Consumer-directed health plans (CDHPs) are now the second-most prevalent kind of employer-provided health insurance, according to new research by the Aon Hewitt HR consulting firm.
CDHPs now trail only preferred-provider organizations (PPOs), and are more popular than insurance plans based on health maintenance organizations.
CDHPs could surpass PPOs in the next five years, the researchers predict.
What’s driving the CDHP surge? More and more employers are convinced that they’re a way to rein in rising benefits costs.

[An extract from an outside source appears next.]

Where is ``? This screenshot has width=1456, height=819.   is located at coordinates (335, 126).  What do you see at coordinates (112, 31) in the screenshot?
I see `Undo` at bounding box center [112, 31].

They believe the economics of CDHPs encourage employees to take more responsibility for their health and wellness because they’re more responsible for how more of their health dollars are spent.
How CDHPs work
Consumer-directed health plans typically combine high-deductible health coverage with a health savings account (HSA) or health reimbursement arrangement (HRA).
Employees covered by CDHPs pay lower premiums for their health coverage; in exchange, they pay high deductibles. Using either an HSA or HRA, they set aside extra money that can be used to help pay deductibles and copays.
Aon Hewitt’s 2013 Health Care Survey of nearly 800 large and mid-size U.S. employers found that 56% of employers currently offer CDHPs as a plan choice, and another 30% are considering offering one in the next three to five years.
While 10% of employers offer CDHPs as the only plan option, another 44% are considering doing so in the next three to five years.
In 2012, employers reported at least a 2 percentage-point lower cost trend for CDHP plans (4%) versus other plans, including PPOs (6%) and HMOs (7%).
Employers use a variety of tactics to encourage employee enrollment in CDHPs. Forty-four percent subsidize CDHP premiums at a higher level than they do for other plan options. In 22% of companies surveyed, a CDHP is the default plan option. In 44% of CDHPs, preventive medicines are fully covered before the deductible applies.